══ RECORDS FOR PROCESSING ══

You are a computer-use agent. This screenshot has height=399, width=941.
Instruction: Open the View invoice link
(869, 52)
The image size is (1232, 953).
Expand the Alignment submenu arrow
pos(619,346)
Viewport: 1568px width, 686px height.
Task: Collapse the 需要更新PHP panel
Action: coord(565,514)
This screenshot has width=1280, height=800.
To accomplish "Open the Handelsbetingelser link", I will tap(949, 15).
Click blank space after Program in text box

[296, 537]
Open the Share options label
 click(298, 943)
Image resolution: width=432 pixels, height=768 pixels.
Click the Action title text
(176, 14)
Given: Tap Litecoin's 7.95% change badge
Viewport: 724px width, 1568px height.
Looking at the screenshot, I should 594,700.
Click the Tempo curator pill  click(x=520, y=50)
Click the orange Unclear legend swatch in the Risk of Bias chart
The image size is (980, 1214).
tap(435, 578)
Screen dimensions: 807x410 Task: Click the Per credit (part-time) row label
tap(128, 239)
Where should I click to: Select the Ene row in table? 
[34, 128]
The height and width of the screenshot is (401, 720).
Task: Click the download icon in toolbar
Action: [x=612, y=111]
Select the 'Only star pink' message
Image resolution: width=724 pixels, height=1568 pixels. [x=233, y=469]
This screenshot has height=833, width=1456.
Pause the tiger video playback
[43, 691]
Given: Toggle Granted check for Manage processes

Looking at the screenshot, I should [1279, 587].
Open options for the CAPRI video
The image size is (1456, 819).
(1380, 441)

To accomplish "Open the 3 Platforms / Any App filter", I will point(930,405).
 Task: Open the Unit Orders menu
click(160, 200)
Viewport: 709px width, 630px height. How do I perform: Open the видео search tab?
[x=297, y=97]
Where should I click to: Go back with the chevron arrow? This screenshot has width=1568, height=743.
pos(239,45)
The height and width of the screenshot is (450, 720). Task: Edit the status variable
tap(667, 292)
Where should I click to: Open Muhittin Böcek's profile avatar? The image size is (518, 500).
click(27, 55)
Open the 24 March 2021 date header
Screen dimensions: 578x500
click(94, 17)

═══

WHAT THE TASK REQUIRES:
Update the rows above by changing every "Open" to "Launch" and leaving everything else as it is.

RESULT OF THE EXERCISE:
You are a computer-use agent. This screenshot has height=399, width=941.
Instruction: Launch the View invoice link
(869, 52)
The image size is (1232, 953).
Expand the Alignment submenu arrow
pos(619,346)
Viewport: 1568px width, 686px height.
Task: Collapse the 需要更新PHP panel
Action: coord(565,514)
This screenshot has width=1280, height=800.
To accomplish "Launch the Handelsbetingelser link", I will tap(949, 15).
Click blank space after Program in text box

[296, 537]
Launch the Share options label
 click(298, 943)
Image resolution: width=432 pixels, height=768 pixels.
Click the Action title text
(176, 14)
Given: Tap Litecoin's 7.95% change badge
Viewport: 724px width, 1568px height.
Looking at the screenshot, I should 594,700.
Click the Tempo curator pill  click(x=520, y=50)
Click the orange Unclear legend swatch in the Risk of Bias chart
The image size is (980, 1214).
tap(435, 578)
Screen dimensions: 807x410 Task: Click the Per credit (part-time) row label
tap(128, 239)
Where should I click to: Select the Ene row in table? 
[34, 128]
The height and width of the screenshot is (401, 720).
Task: Click the download icon in toolbar
Action: [x=612, y=111]
Select the 'Only star pink' message
Image resolution: width=724 pixels, height=1568 pixels. [x=233, y=469]
This screenshot has height=833, width=1456.
Pause the tiger video playback
[43, 691]
Given: Toggle Granted check for Manage processes

Looking at the screenshot, I should [1279, 587].
Launch options for the CAPRI video
The image size is (1456, 819).
(1380, 441)

To accomplish "Launch the 3 Platforms / Any App filter", I will point(930,405).
 Task: Launch the Unit Orders menu
click(160, 200)
Viewport: 709px width, 630px height. How do I perform: Launch the видео search tab?
[x=297, y=97]
Where should I click to: Go back with the chevron arrow? This screenshot has width=1568, height=743.
pos(239,45)
The height and width of the screenshot is (450, 720). Task: Edit the status variable
tap(667, 292)
Where should I click to: Launch Muhittin Böcek's profile avatar? The image size is (518, 500).
click(27, 55)
Launch the 24 March 2021 date header
Screen dimensions: 578x500
click(94, 17)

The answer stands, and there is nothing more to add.